On the other hand, data locality and prefetching is like getting the
invincibility star in mario (which you touched on with your std::vector
caveat, also checkout about 24 minutes into [2] for some pretty graphs and an
explanation). And sometimes you really do need the ability to get all of the
performance your machine can give you.

The above dichotomy is very frustrating to me because regardless of which side
you fall on there are embarrassing failures. Obviously, if you don't need the
performance it's not good that a bunch of needless energy is spent on
"performance improvements". But if you do really need the performance, then
you get to deal with the "we're doing it in c/c++ therefore it's fast"
discourse. And finally assuming that your group really does appreciate c/c++
and understands how to achieve high performance, then you still have to deal
with c/c++ in the non-performance related aspects of your product.

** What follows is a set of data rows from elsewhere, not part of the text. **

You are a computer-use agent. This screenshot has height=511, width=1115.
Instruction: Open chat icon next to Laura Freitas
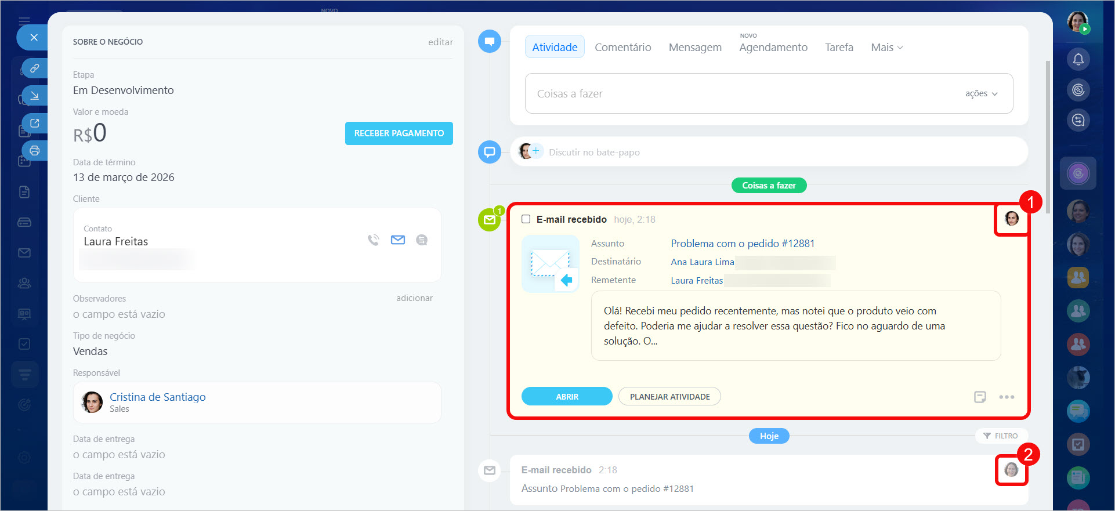[x=422, y=240]
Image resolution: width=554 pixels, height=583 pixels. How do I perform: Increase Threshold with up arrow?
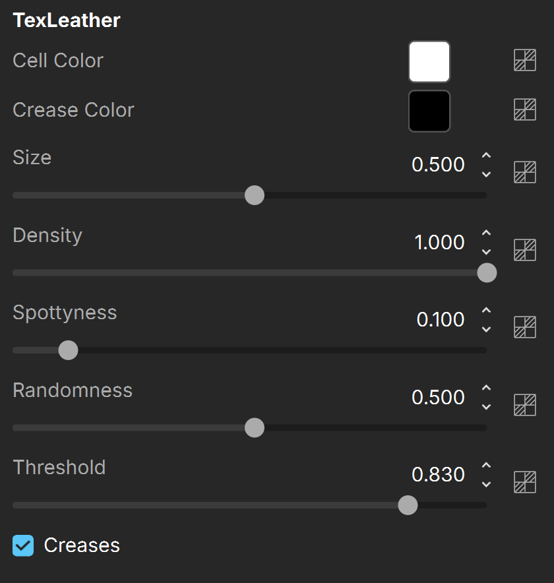click(486, 466)
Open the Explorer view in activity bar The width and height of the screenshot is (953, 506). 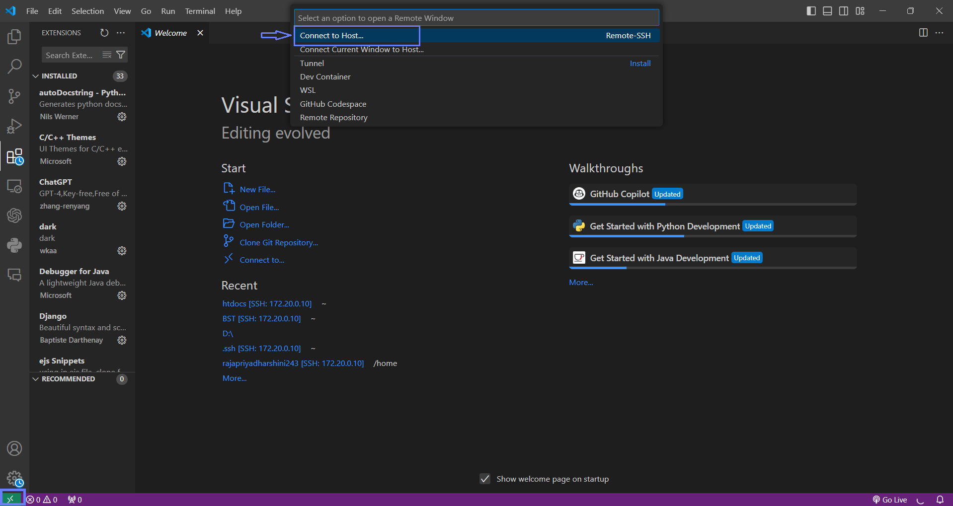[14, 36]
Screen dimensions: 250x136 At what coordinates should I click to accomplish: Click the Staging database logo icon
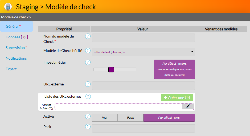click(x=8, y=7)
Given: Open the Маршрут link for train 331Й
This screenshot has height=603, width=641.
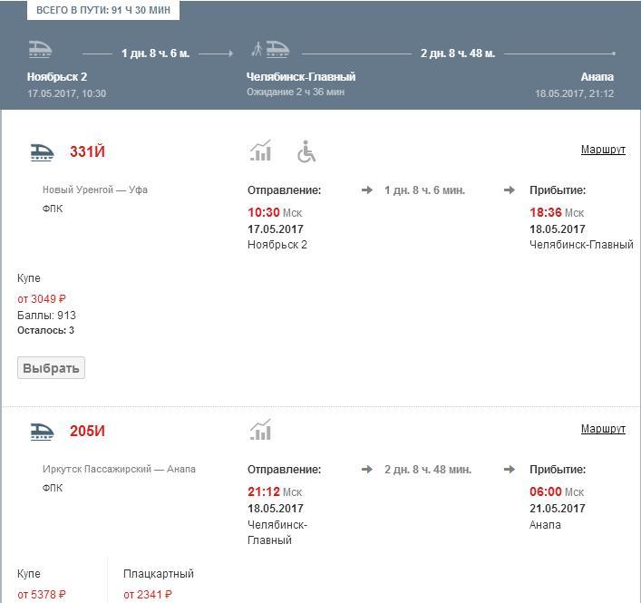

For this reason, I've been glancing hopefully in Rust's direction. Maybe it
(or some other future language like it) can help alleviate the pressures
between GC and manual memory management. A system where both are possible and
neither are required sounds ideal. And if we are very lucky maybe it will
spark additional dialogue in our industry concerning when we need manual
memory management and when we need GC.

[1] - [http://lars-lab.jpl.nasa.gov/JPL_Coding_Standard_C.pdf](http://lars-
lab.jpl.nasa.gov/JPL_Coding_Standard_C.pdf)

[2] -
[http://channel9.msdn.com/Events/Build/2014/2-661](http://channel9.msdn.com/Events/Build/2014/2-661)

------
hga
The bibliography stops in 2002.

Here's a 2011 book that's sort of an advanced, vs. updated version of it's
1996 predecessor: [http://www.amazon.com/The-Garbage-Collection-Handbook-
Manage...](http://www.amazon.com/The-Garbage-Collection-Handbook-
Management/dp/1420082795/) It covers the recent state of the art up to it's
publication (e.g. Azul's Pauseless but not C4).

------
cousin_it
From the FAQ:

> _I 've heard that GC uses twice as much memory_

> _This may be true of primitive collectors (like the two-space collector),
> but this is not generally true of garbage collection. The data structures
> used for garbage collection need be no larger than those for manual memory
> management._

Is that true? What GCs use less than 2x memory and have good performance?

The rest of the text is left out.